Interdepartmental disputes about competing priorities should not preclude independence and frankness about the available evidence. Clear messages, helping people to make informed decisions in confusing situations, need to be delivered repeatedly, even in the midst of a full-blown public debate generating more heat than light.
Open dialogue and explanation can often prevent the sensationalism that surrounds a culture of secrecy and elitism. Integral thinking for the long term has to win the battle against short-term expediency. Take the MMR debate. In communications terms, the affair seemed to go well from the DoH's perspective, irrespective of where one stood on the issue of public choice. The Government was clearly in it for the long haul and remained clear and consistent in its messaging. The mistrust that surrounded messages on MMR was the price of the mishandling of the BSE affair.

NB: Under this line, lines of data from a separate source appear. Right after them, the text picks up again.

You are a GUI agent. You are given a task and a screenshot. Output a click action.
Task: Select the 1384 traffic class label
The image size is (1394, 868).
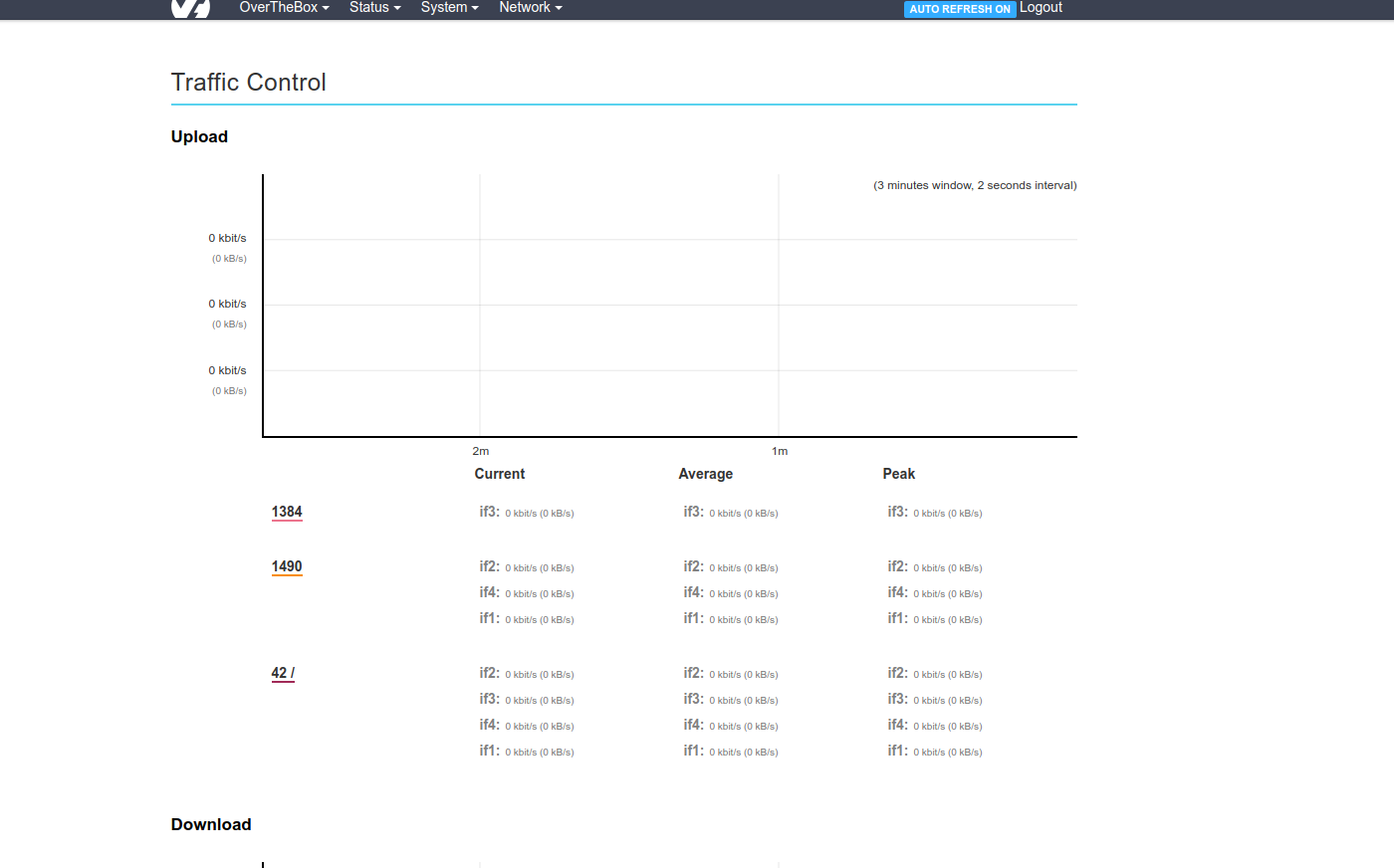(x=287, y=512)
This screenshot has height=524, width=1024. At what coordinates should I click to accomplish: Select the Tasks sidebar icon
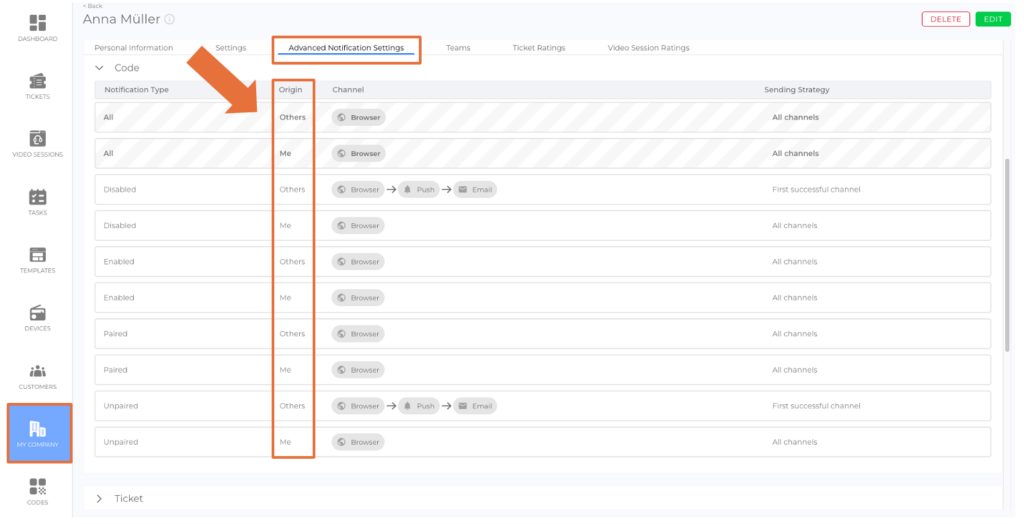(x=37, y=197)
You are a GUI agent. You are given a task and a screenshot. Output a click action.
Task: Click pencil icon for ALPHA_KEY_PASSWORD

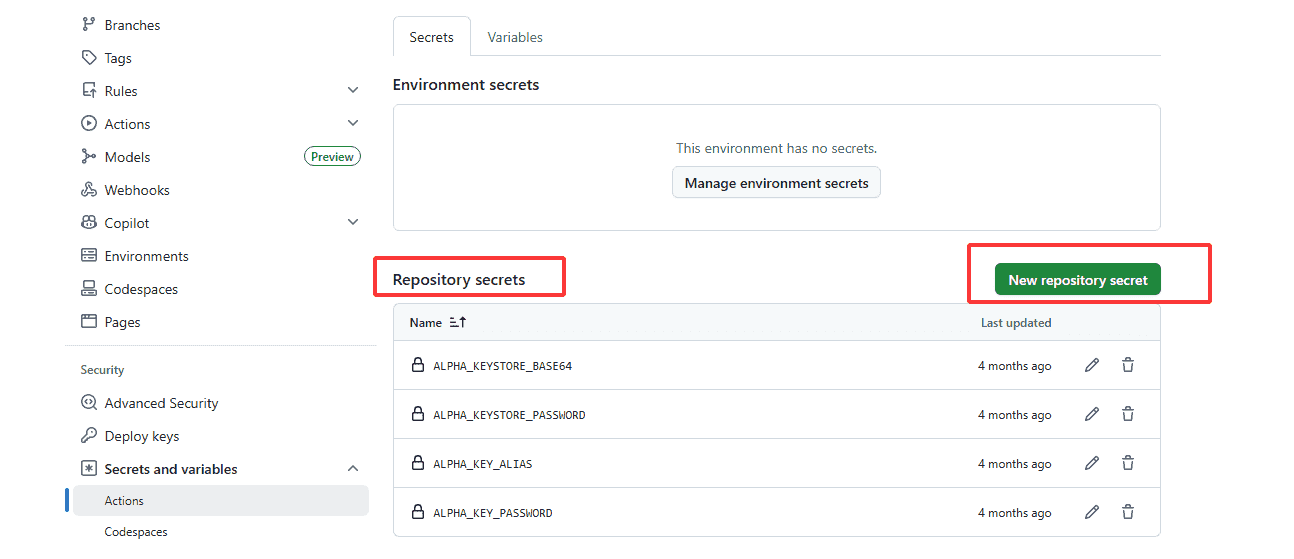[x=1092, y=513]
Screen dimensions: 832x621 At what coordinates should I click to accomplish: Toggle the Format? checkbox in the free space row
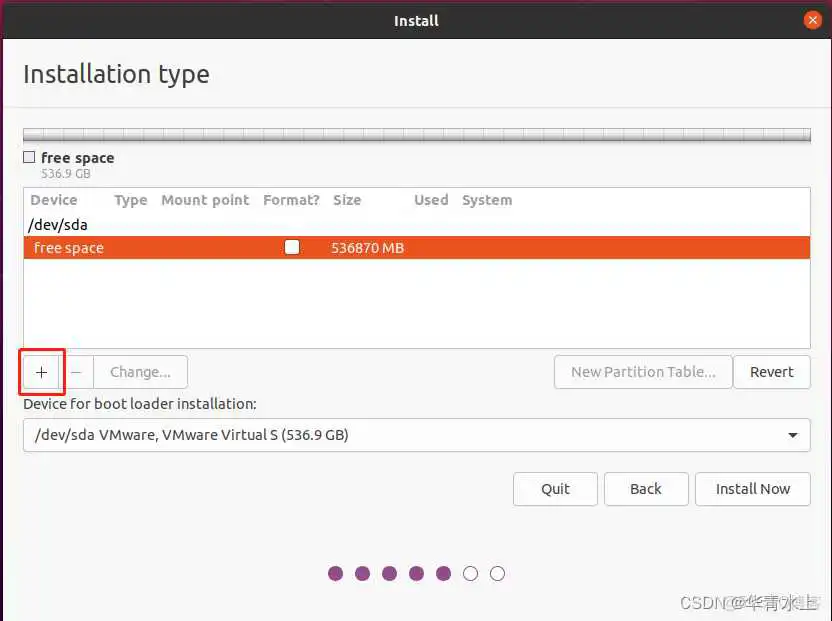pyautogui.click(x=292, y=247)
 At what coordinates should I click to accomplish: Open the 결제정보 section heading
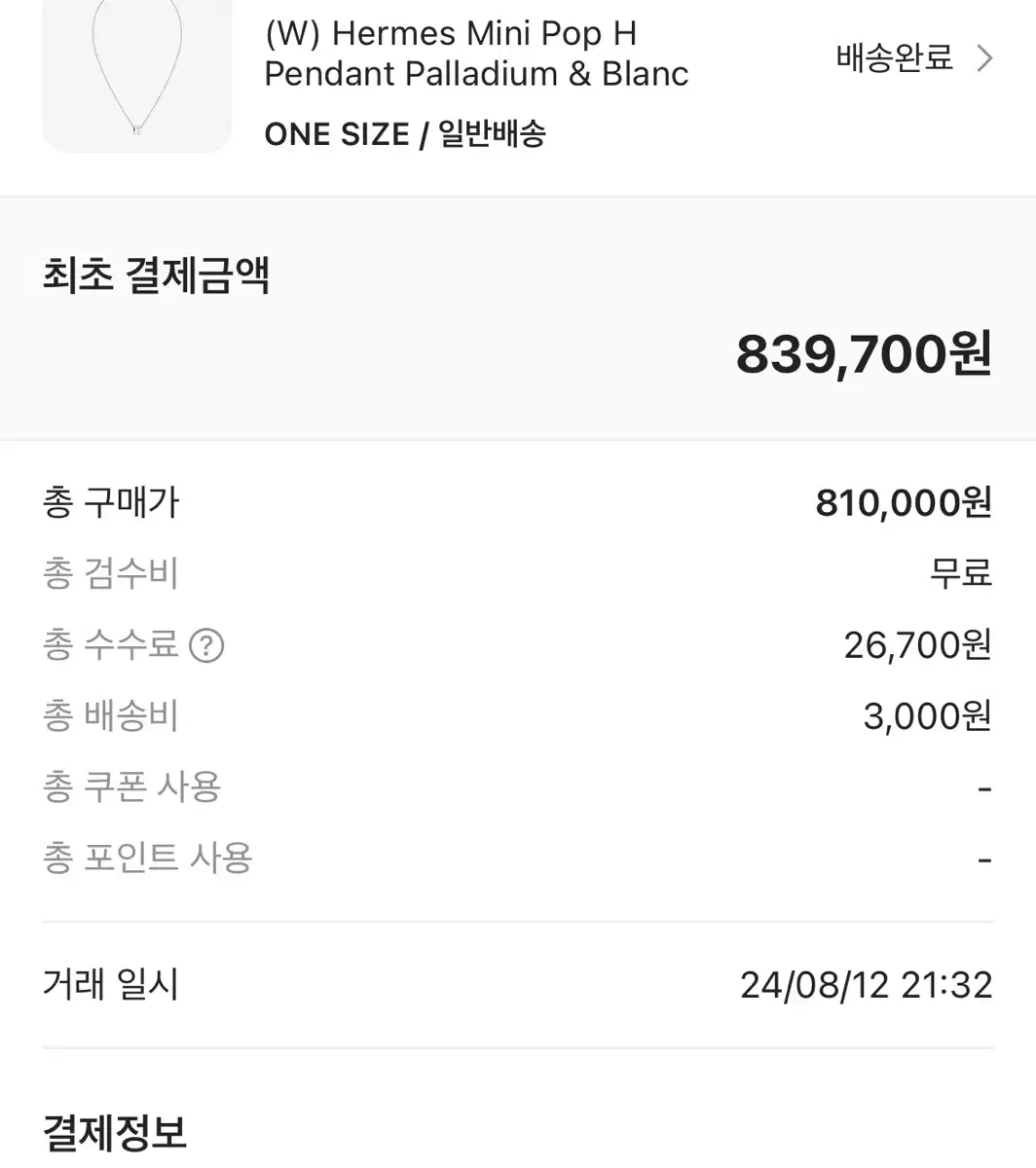[115, 1133]
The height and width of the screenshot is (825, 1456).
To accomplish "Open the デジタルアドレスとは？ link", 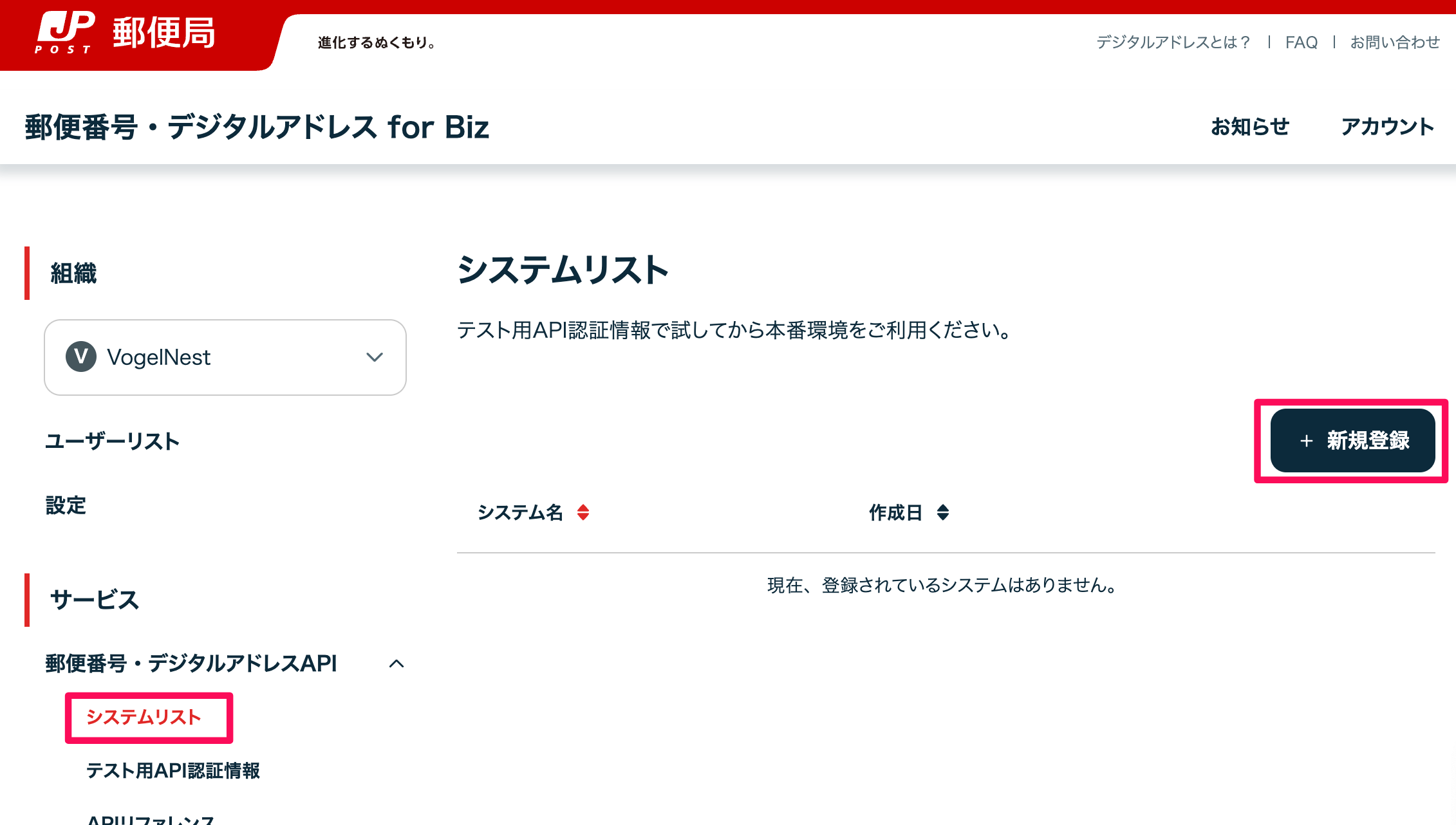I will pos(1173,42).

Unnecessary defensiveness and inappropriate briefing can also cause problems, even when open to all. In 2002, a knee-jerk reaction to 'leaked' information about the slightly increased risk of deep vein thrombosis for users of the third-generation contraceptive pill caused a major scare.
In fact, pregnant women were more than twice as likely to suffer from DVT as those taking the third-generation pill, while factors such as smoking put women at an even higher risk - contextual statistics that got lost in coverage of the issue.
The communication of a clear message to women on the third-generation pill, with the purpose of offering them an informed choice, got off to a bad start. By the time the clear and most basic message got across - that the added risk of DVT from the pill was slight (especially when compared with other risk factors) - much damage had been done.
What, how and who to brief is taken seriously by many - perhaps by too many - in Whitehall, not just government comms specialists.
We may never know who advised what, and which arguments from which quarter led to Hibbs' decision to brief selectively on the flu-vaccine shortage. But the concerns voiced on both sides are real enough.
Where public health is concerned, we still lack a well-understood and shared language around risk. It is also clear that in general, trust, never great between government and the media, is at a low ebb. If there are journalists or news organisations that cannot be trusted to avoid turning announcements into factually incorrect coverage, you must continually engage them in an honest discussion about the issues, and establish ground rules and procedures that both sides can stick to.
Some sections of the media will always have a sensationalist agenda, but that does not mean that both sides in the game should not look to minimise the potential for facts to get blurred when people's lives and health are at stake.
Roy Sutherwood is a freelance consultant and adviser to Four Communications' healthcare arm. He was head of news at the Department of Health from 1997 to 1999.